AUSGANGSTEXT:
>>>

Artikel: Gezielte Gerüchte

Die mutmaßlich rechte Messerattacke auf den Passauer Polizeichef Alois Mannichl bleibt ungeklärt. Mittlerweile sind die Ermittlungsbehörden in die Kritik gekommen. Wegen etlicher Widersprüchlichkeiten wurden öffentlich Zweifel an der Glaubwürdigkeit von Mannichl laut. Gegen Gerüchte, es handle sich um eine Beziehungstat aufgrund eines Ehestreits, wehrte sich Mannichl am Samstag. Er beklagte, er werde ein zweites Mal zum Opfer gemacht.

Am Abend des 13. Dezember 2008 wurde der Polizeidirektor mit einer Stichwunde im Brustkorb ins Klinikum eingeliefert. Er gab an, daß er vor seinem Haus in Fürstenzell bei Passau von einem großen, glatzköpfigen Mann überfallen worden sei. Dieser habe »schöne Grüße vom nationalen Widerstand« bestellt und gerufen: »Du trampelst nicht mehr auf den Gräbern unserer Kameraden herum.« Mannichl war in der Vergangenheit durchaus gegen Rechtsextremisten vorgegangen. Als bei der Beerdigung des Altnazis Friedhelm Busse in Passau eine Reichskriegsflagge mit Hakenkreuzen ins Grab gelegt, ließ Mannichl das Grab öffnen, um die Flagge als Beweismittel zu beschlagnahmen. Bei einem verbotenen Aufmarsch der NPD auf einem Friedhof hatte sich Mannichl persönlich den Rechten entgegengestellt. Dabei trat er versehentlich auf eine Grabplatte. Man vermutete, die Äußerung des Messerstechers habe sich auf diesen Vorfall bezogen. Zudem gab es auf den Internetseiten der Neonazis seit längerer Zeit Drohungen gegen den Polizeichef.

<<<

Wiederhole den Artikel über den Messerangriff auf Alois Mannichl vollständig und wortgetreu.

AUFGELISTETE ZEILEN:
>>>

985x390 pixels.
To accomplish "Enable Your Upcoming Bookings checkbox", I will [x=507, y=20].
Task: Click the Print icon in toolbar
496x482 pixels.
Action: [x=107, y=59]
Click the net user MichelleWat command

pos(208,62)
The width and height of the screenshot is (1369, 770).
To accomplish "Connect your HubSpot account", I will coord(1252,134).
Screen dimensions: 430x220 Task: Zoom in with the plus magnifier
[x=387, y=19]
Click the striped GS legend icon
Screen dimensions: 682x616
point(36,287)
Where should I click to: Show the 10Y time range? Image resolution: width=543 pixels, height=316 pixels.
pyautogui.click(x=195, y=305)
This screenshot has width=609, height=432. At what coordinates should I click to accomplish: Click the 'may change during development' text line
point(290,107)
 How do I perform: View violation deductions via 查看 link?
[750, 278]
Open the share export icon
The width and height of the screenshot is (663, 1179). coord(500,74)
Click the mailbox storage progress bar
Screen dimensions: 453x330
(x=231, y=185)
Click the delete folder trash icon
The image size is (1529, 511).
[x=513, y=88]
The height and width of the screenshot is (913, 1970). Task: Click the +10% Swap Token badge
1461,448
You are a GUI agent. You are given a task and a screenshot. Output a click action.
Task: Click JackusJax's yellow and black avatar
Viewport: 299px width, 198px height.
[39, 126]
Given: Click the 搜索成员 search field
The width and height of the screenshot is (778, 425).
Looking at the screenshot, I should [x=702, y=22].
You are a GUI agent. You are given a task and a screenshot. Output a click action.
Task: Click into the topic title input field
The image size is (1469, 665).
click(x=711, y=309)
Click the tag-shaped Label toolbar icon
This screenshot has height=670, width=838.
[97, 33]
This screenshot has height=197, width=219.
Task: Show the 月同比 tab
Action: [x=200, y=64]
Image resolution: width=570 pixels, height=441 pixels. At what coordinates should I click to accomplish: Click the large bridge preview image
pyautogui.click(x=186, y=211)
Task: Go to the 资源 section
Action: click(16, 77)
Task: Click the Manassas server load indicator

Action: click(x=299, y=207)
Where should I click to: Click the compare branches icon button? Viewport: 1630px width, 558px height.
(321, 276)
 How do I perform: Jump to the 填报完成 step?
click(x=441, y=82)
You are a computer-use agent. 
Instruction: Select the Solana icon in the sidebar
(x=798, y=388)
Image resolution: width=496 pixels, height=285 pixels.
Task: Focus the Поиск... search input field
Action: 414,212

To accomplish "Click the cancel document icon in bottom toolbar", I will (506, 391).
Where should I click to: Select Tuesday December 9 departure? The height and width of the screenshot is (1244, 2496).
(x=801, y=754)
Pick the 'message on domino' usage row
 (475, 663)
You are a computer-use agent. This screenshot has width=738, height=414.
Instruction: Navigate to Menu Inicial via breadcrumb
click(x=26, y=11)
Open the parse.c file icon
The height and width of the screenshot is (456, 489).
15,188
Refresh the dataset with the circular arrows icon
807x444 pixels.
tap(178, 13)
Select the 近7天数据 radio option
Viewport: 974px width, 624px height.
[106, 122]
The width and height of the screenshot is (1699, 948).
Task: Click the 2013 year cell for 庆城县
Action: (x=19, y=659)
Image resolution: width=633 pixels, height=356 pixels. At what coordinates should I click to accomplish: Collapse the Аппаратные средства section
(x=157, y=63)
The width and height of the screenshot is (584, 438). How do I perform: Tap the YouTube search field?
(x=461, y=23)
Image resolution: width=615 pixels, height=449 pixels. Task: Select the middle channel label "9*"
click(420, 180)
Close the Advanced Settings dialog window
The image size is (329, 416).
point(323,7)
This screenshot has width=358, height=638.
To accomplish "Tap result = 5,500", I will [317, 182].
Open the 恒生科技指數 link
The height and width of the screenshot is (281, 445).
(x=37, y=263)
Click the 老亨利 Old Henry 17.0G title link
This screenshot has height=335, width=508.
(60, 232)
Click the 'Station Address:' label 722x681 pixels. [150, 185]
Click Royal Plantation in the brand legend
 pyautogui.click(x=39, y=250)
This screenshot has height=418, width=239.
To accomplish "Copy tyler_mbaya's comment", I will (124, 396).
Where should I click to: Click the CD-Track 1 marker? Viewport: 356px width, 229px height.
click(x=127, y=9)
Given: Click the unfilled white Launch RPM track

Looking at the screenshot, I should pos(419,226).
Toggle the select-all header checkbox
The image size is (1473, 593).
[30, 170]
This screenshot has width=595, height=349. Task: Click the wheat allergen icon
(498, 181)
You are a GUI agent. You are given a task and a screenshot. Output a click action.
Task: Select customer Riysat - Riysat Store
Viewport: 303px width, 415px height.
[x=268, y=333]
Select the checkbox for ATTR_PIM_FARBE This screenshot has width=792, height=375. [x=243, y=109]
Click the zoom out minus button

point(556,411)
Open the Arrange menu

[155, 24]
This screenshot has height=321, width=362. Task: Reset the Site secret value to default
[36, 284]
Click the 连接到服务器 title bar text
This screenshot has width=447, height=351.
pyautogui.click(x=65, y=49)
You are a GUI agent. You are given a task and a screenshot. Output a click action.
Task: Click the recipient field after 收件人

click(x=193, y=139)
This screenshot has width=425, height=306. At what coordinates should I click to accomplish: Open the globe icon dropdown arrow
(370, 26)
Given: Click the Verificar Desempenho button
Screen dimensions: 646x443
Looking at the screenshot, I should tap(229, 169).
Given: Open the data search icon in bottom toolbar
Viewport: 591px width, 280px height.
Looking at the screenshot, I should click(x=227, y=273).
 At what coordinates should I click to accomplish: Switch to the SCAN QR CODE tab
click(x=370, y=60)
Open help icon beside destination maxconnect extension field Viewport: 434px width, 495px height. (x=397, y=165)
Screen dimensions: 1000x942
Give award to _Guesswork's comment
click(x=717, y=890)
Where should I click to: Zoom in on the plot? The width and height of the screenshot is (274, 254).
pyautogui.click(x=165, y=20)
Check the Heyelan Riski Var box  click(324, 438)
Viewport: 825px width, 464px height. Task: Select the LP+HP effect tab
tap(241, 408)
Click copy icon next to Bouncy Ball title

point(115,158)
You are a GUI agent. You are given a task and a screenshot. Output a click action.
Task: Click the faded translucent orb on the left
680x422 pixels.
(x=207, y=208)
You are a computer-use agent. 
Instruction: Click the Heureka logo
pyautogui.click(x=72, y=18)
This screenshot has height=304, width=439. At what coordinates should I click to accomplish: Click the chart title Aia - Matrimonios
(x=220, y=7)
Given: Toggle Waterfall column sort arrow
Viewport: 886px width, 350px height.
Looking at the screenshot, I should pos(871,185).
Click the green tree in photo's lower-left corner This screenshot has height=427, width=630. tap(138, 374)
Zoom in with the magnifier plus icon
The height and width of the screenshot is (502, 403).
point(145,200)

<<<

LÖSUNG DER AUFGABE:
Artikel: Gezielte Gerüchte

Die mutmaßlich rechte Messerattacke auf den Passauer Polizeichef Alois Mannichl bleibt ungeklärt. Mittlerweile sind die Ermittlungsbehörden in die Kritik gekommen. Wegen etlicher Widersprüchlichkeiten wurden öffentlich Zweifel an der Glaubwürdigkeit von Mannichl laut. Gegen Gerüchte, es handle sich um eine Beziehungstat aufgrund eines Ehestreits, wehrte sich Mannichl am Samstag. Er beklagte, er werde ein zweites Mal zum Opfer gemacht.

Am Abend des 13. Dezember 2008 wurde der Polizeidirektor mit einer Stichwunde im Brustkorb ins Klinikum eingeliefert. Er gab an, daß er vor seinem Haus in Fürstenzell bei Passau von einem großen, glatzköpfigen Mann überfallen worden sei. Dieser habe »schöne Grüße vom nationalen Widerstand« bestellt und gerufen: »Du trampelst nicht mehr auf den Gräbern unserer Kameraden herum.« Mannichl war in der Vergangenheit durchaus gegen Rechtsextremisten vorgegangen. Als bei der Beerdigung des Altnazis Friedhelm Busse in Passau eine Reichskriegsflagge mit Hakenkreuzen ins Grab gelegt, ließ Mannichl das Grab öffnen, um die Flagge als Beweismittel zu beschlagnahmen. Bei einem verbotenen Aufmarsch der NPD auf einem Friedhof hatte sich Mannichl persönlich den Rechten entgegengestellt. Dabei trat er versehentlich auf eine Grabplatte. Man vermutete, die Äußerung des Messerstechers habe sich auf diesen Vorfall bezogen. Zudem gab es auf den Internetseiten der Neonazis seit längerer Zeit Drohungen gegen den Polizeichef.